Goal a:
In the listing, take the part that opens with the line containing "Where should I click to: Click" and closes with the line containing "Task: Select the", and swap "thumbnail" for "preview", keeping every other word the same. Reproduce only those lines, without the pictures.

Document excerpt:
────────────────
Alumni money and administrative regulators loom omnisciently. A Palestinian flag left hanging in the Retreat for twenty minutes yielded an e-mail sent from the administration to SJP, citing “fairly frantic calls from some sensitive people” and demanding the flag’s removal. Days into the Sabra campaign, anonymous individuals initiated a “Save the Hummus” Facebook page and petition. No Zionist student organization undergoes such surveillance and censorship.

Representatives of the Vassar administration, the Vassar Jewish Union, and Vassar J Street U have, on multiple occasions, invited SJP to participate in dialogues meant to render our politics and tactics more “respectful.” For example, when Jewish students affiliated with SJP held a sign that read “Another Jew Acknowledging Apartheid,” VJU leaders labeled the action anti-Semitic. When SJP applied to the Dialogue Across Difference fund to host a discussion between Arab and Jewish activists, we were rejected for refusing to include Zionists in the panel. For Zionists, the BDS movement– a nonviolent, grassroots approach to the occupation– stretches beyond the line of appropriate discourse.

Student resistance has always played a central role in holding the administration accountable for its support of state-sanctioned violence. In 1986, Vassar divested its $200 million endowment portfolio from companies that operated in apartheid South Africa only after years of intense pressure from students; in 1978, for instance, a handful of Vassar students stormed a Board of Trustees meeting and blockaded it until divestment was discussed. Considering the Vassar administration’s historic obstinance disguised as neutrality, how are we supposed to approach its contributions to Israeli apartheid?
────────────────
Data on locating visible targets:
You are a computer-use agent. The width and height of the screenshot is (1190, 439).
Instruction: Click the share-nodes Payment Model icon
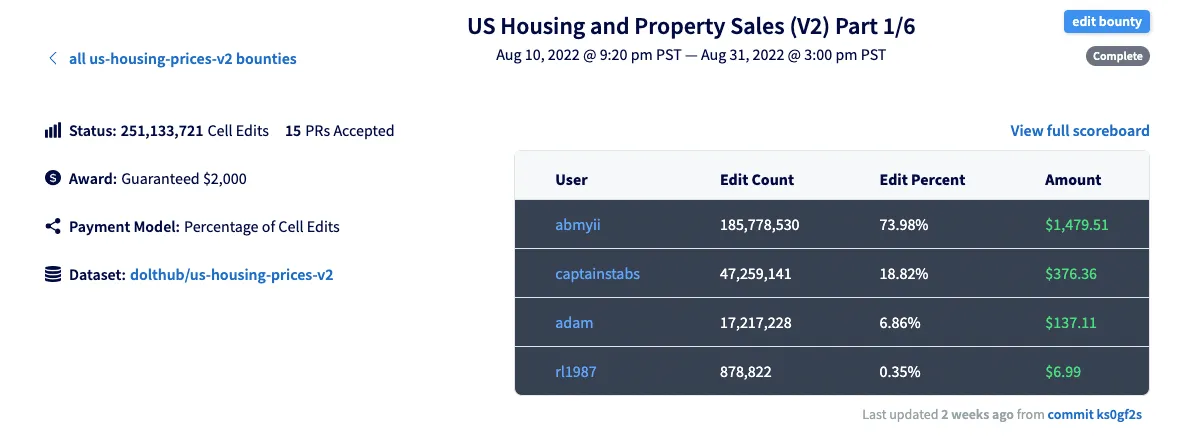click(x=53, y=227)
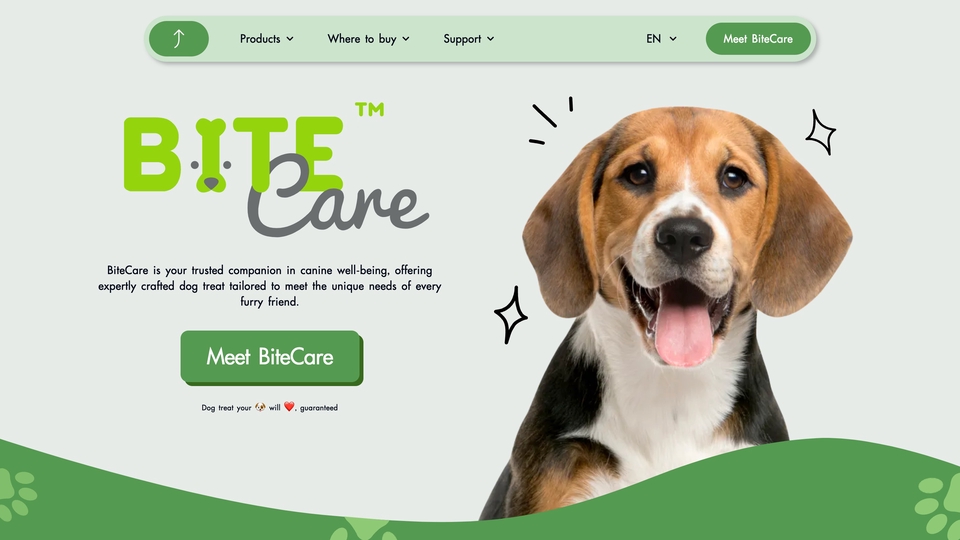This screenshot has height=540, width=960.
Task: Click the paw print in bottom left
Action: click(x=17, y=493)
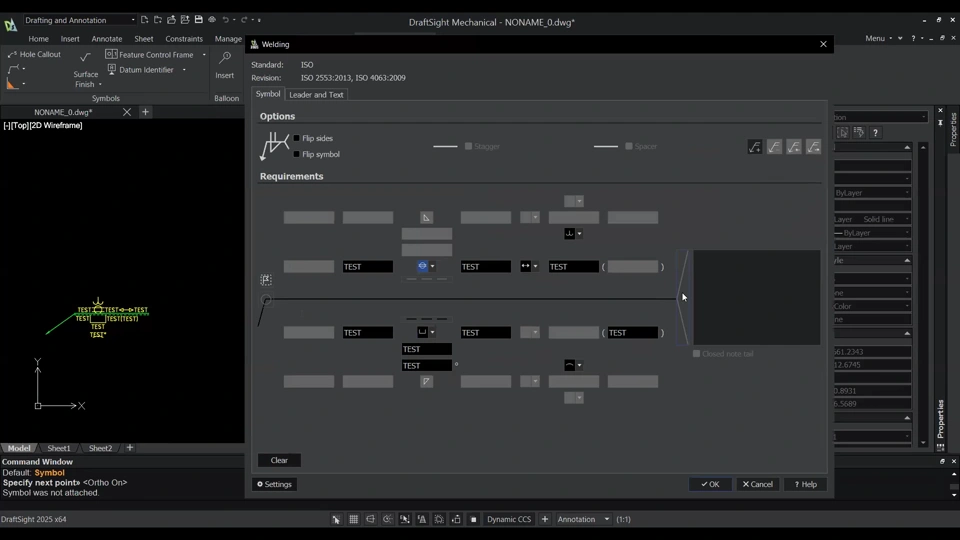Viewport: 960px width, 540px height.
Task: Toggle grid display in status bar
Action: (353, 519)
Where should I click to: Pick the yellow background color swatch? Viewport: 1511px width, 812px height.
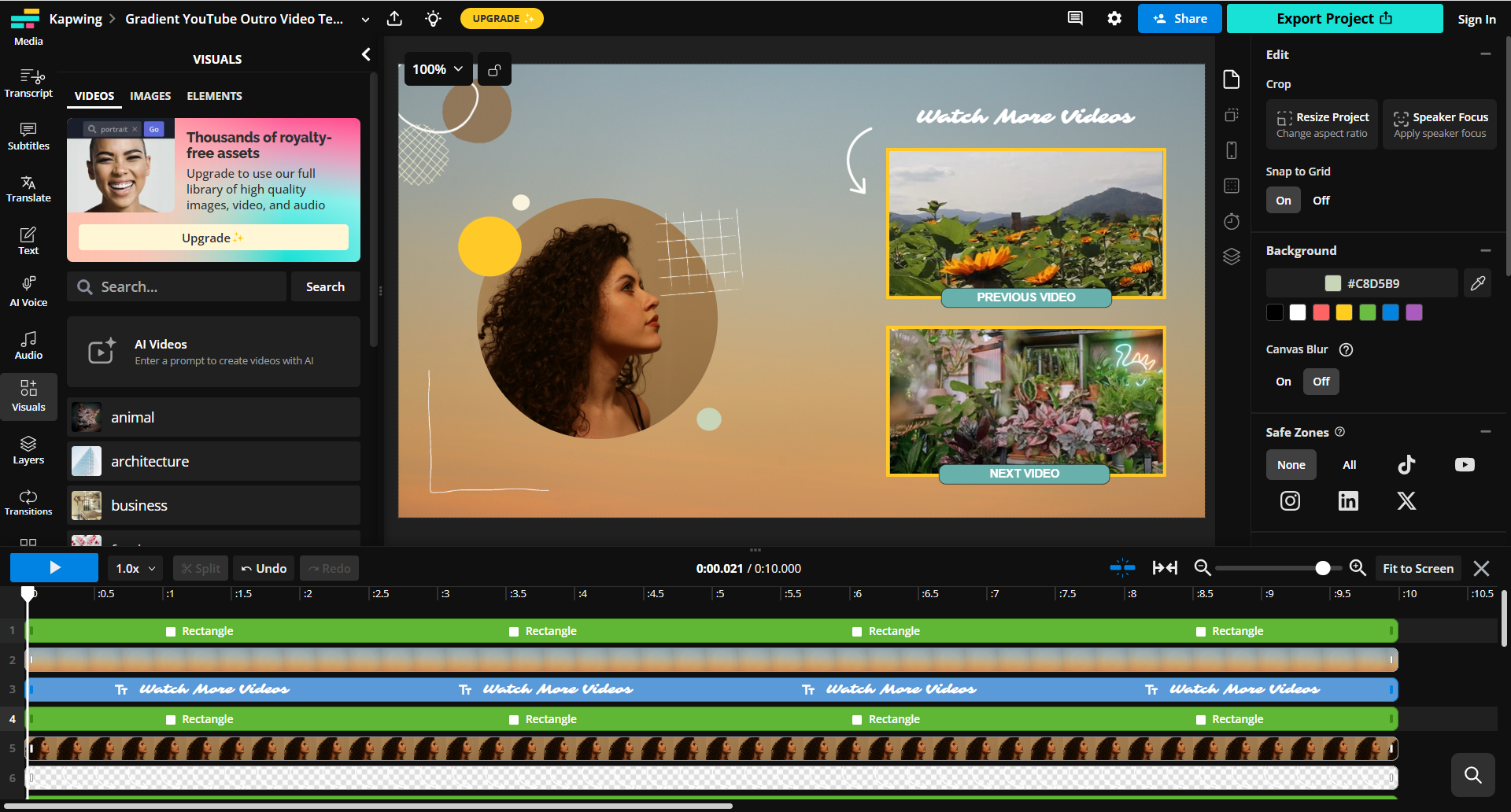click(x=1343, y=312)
────────────────
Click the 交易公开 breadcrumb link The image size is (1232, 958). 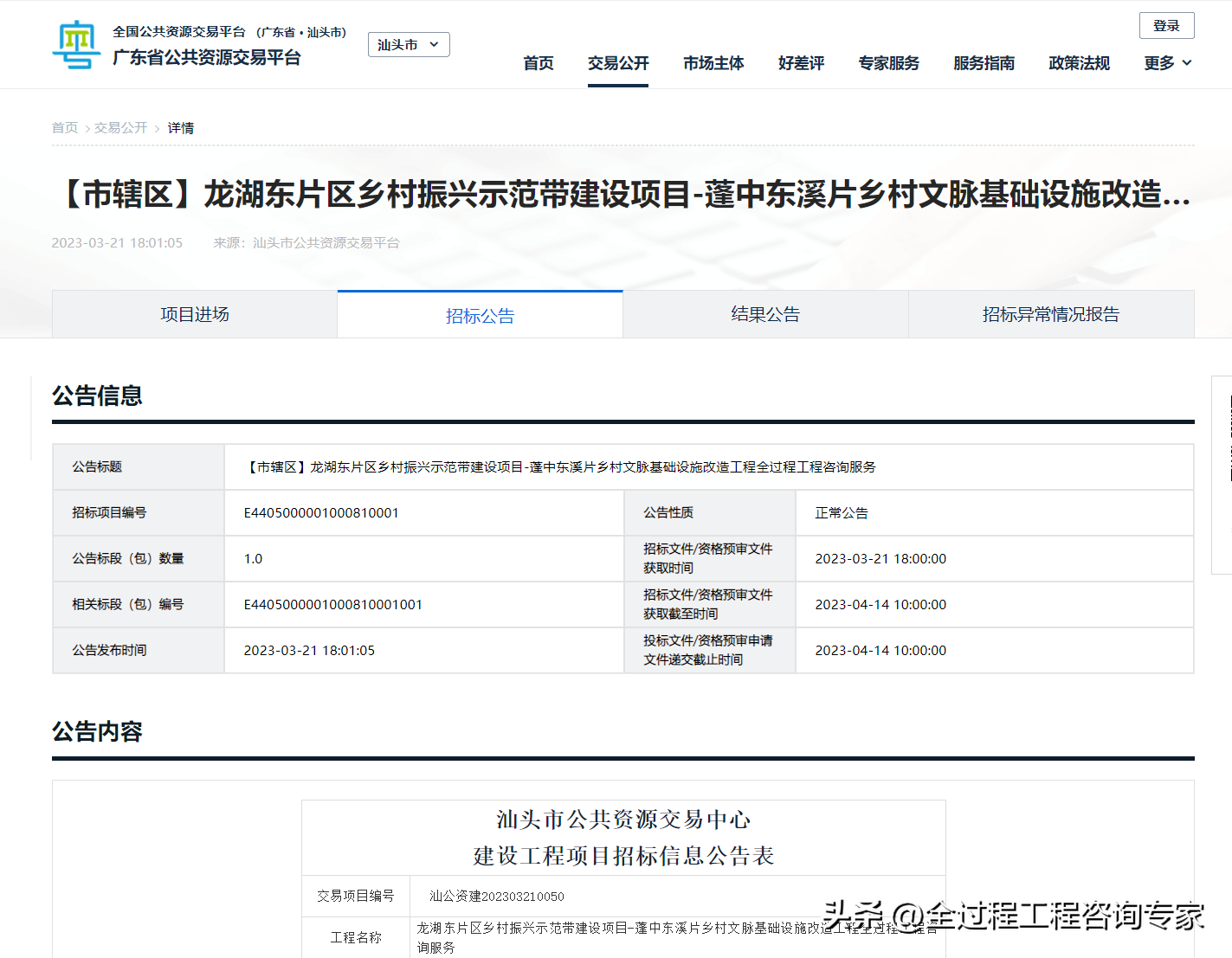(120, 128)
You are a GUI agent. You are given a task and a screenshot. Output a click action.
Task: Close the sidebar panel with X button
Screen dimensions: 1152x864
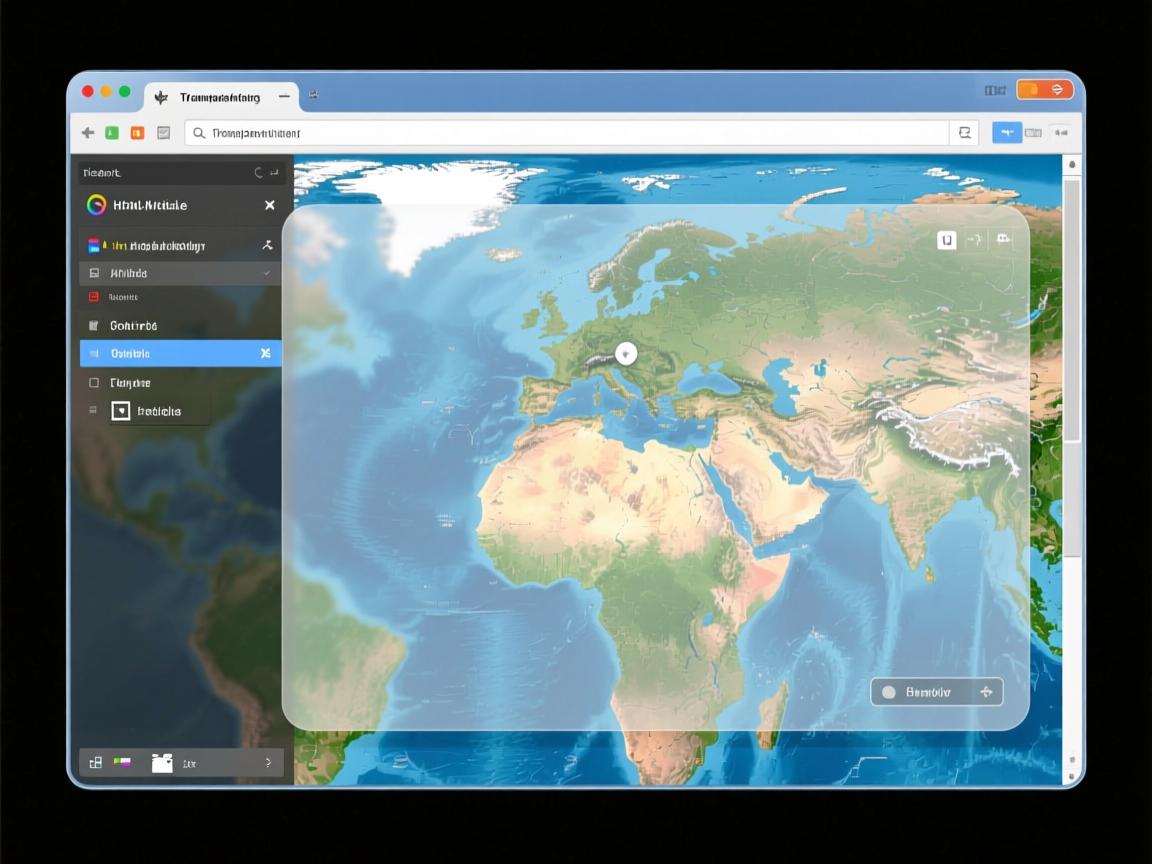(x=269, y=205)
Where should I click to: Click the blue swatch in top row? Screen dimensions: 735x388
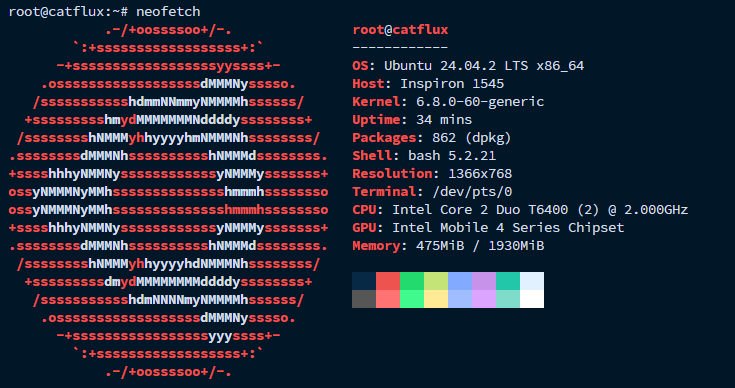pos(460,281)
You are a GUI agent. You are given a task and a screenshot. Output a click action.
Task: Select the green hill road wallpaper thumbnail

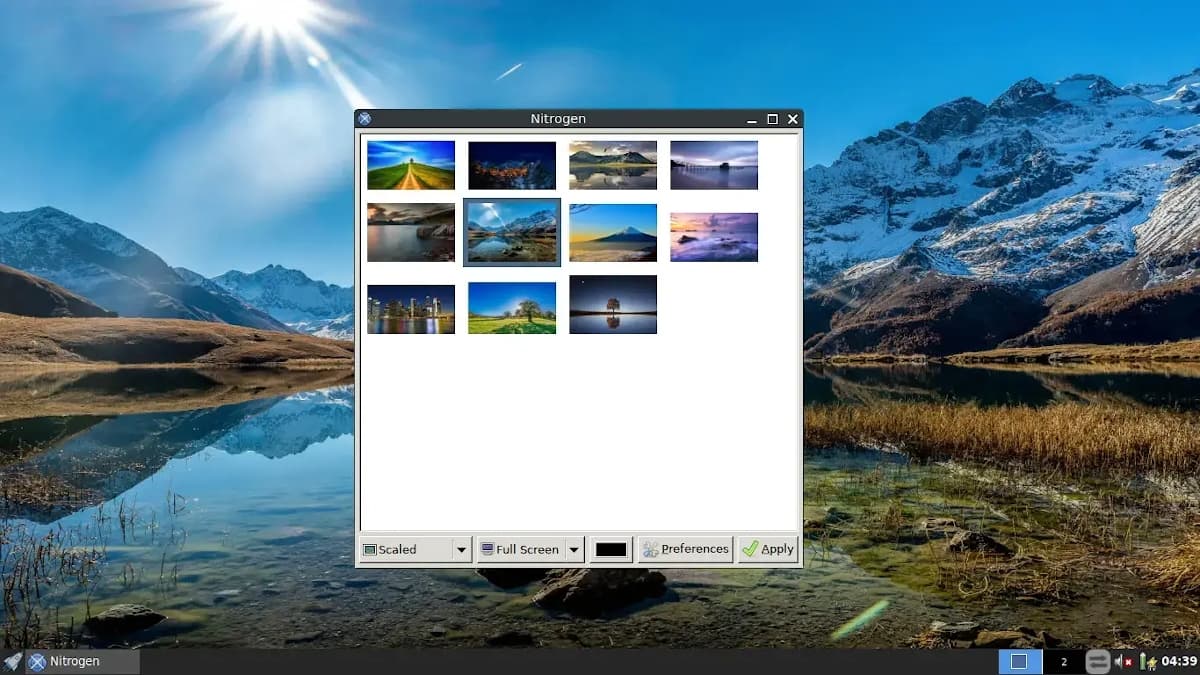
────────────────
Goal b:
According to the essay on Vassar student activism, in what year did Vassar divest its endowment portfolio from companies operating in apartheid South Africa?

Final answer a:
Where should I click to: Click the blue swatch in top row? Screen dimensions: 735x388
pos(460,281)
You are a GUI agent. You are given a task and a screenshot. Output a click action.
Task: Select the green hill road wallpaper preview

Final answer b:
1986